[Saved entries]
::::::::

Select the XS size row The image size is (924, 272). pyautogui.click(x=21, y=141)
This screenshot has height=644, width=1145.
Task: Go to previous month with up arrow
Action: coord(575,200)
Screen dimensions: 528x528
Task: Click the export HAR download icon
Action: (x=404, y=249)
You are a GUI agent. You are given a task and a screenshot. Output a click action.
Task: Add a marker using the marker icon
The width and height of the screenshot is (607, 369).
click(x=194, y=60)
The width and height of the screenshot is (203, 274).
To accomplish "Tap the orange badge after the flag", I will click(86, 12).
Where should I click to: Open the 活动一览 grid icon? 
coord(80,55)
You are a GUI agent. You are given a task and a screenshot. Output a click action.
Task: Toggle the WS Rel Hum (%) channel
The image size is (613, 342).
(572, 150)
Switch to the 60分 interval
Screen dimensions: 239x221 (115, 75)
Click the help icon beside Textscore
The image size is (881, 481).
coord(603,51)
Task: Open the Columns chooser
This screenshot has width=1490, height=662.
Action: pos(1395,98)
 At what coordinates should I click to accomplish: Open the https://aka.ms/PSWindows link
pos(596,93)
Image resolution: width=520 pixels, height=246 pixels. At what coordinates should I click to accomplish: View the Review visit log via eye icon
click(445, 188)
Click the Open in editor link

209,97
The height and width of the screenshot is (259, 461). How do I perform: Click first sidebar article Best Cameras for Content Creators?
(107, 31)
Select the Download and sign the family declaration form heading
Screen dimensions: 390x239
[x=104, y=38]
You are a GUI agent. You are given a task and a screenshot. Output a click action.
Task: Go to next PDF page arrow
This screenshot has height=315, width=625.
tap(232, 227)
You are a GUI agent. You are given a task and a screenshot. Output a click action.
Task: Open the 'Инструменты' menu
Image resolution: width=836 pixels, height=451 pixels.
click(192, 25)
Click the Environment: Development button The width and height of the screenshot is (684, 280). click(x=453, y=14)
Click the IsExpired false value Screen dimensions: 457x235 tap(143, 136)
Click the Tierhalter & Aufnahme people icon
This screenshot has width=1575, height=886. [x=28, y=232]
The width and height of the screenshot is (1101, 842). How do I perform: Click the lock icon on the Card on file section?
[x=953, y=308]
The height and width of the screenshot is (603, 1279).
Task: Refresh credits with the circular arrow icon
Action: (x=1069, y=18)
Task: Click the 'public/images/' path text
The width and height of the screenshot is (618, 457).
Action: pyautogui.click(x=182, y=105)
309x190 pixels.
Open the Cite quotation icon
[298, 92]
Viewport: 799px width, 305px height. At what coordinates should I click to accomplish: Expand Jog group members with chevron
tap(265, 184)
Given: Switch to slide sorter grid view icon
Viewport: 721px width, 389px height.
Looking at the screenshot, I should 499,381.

::::::::

_WORK INSTRUCTION_
Could you set down each entry above word for word?

_ANSWER TO THIS EXERCISE_
Select the XS size row The image size is (924, 272). pyautogui.click(x=21, y=141)
This screenshot has height=644, width=1145.
Task: Go to previous month with up arrow
Action: coord(575,200)
Screen dimensions: 528x528
Task: Click the export HAR download icon
Action: (x=404, y=249)
You are a GUI agent. You are given a task and a screenshot. Output a click action.
Task: Add a marker using the marker icon
The width and height of the screenshot is (607, 369).
click(x=194, y=60)
The width and height of the screenshot is (203, 274).
To accomplish "Tap the orange badge after the flag", I will click(86, 12).
Where should I click to: Open the 活动一览 grid icon? 
coord(80,55)
You are a GUI agent. You are given a task and a screenshot. Output a click action.
Task: Toggle the WS Rel Hum (%) channel
The image size is (613, 342).
(572, 150)
Switch to the 60分 interval
Screen dimensions: 239x221 (115, 75)
Click the help icon beside Textscore
The image size is (881, 481).
coord(603,51)
Task: Open the Columns chooser
This screenshot has width=1490, height=662.
Action: pos(1395,98)
 At what coordinates should I click to accomplish: Open the https://aka.ms/PSWindows link
pos(596,93)
Image resolution: width=520 pixels, height=246 pixels. At what coordinates should I click to accomplish: View the Review visit log via eye icon
click(445, 188)
Click the Open in editor link

209,97
The height and width of the screenshot is (259, 461). How do I perform: Click first sidebar article Best Cameras for Content Creators?
(107, 31)
Select the Download and sign the family declaration form heading
Screen dimensions: 390x239
[x=104, y=38]
You are a GUI agent. You are given a task and a screenshot. Output a click action.
Task: Go to next PDF page arrow
This screenshot has height=315, width=625.
tap(232, 227)
You are a GUI agent. You are given a task and a screenshot. Output a click action.
Task: Open the 'Инструменты' menu
Image resolution: width=836 pixels, height=451 pixels.
click(192, 25)
Click the Environment: Development button The width and height of the screenshot is (684, 280). click(x=453, y=14)
Click the IsExpired false value Screen dimensions: 457x235 tap(143, 136)
Click the Tierhalter & Aufnahme people icon
This screenshot has width=1575, height=886. [x=28, y=232]
The width and height of the screenshot is (1101, 842). How do I perform: Click the lock icon on the Card on file section?
[x=953, y=308]
The height and width of the screenshot is (603, 1279).
Task: Refresh credits with the circular arrow icon
Action: (x=1069, y=18)
Task: Click the 'public/images/' path text
The width and height of the screenshot is (618, 457).
Action: pyautogui.click(x=182, y=105)
309x190 pixels.
Open the Cite quotation icon
[298, 92]
Viewport: 799px width, 305px height. At what coordinates should I click to accomplish: Expand Jog group members with chevron
tap(265, 184)
Given: Switch to slide sorter grid view icon
Viewport: 721px width, 389px height.
Looking at the screenshot, I should 499,381.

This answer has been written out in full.